> [Problem]:
Scan the listing and copy each line where the word "info" is present.

The data: Begin

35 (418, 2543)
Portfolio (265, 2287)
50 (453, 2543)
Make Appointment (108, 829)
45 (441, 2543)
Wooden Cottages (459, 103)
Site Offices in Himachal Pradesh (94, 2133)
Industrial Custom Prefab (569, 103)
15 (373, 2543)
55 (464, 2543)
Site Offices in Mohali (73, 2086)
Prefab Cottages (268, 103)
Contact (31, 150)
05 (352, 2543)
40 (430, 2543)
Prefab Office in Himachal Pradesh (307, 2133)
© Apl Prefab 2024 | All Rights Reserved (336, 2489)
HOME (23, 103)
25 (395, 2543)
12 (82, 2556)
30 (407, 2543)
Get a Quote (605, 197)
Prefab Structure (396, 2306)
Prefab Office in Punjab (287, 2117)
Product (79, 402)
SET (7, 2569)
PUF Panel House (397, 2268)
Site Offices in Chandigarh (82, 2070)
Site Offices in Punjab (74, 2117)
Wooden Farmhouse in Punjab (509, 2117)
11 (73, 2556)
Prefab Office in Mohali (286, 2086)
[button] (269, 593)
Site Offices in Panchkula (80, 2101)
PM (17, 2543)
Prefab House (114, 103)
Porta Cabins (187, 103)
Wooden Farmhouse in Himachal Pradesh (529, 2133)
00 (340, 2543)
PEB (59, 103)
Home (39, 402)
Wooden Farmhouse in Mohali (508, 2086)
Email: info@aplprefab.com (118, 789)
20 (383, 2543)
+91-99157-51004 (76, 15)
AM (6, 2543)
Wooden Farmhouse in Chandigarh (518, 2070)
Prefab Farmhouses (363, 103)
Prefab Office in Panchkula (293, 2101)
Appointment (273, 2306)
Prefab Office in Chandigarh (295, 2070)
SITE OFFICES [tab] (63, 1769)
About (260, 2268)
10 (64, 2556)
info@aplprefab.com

The data: End

> [Task response]:
Email: info@aplprefab.com (118, 789)
info@aplprefab.com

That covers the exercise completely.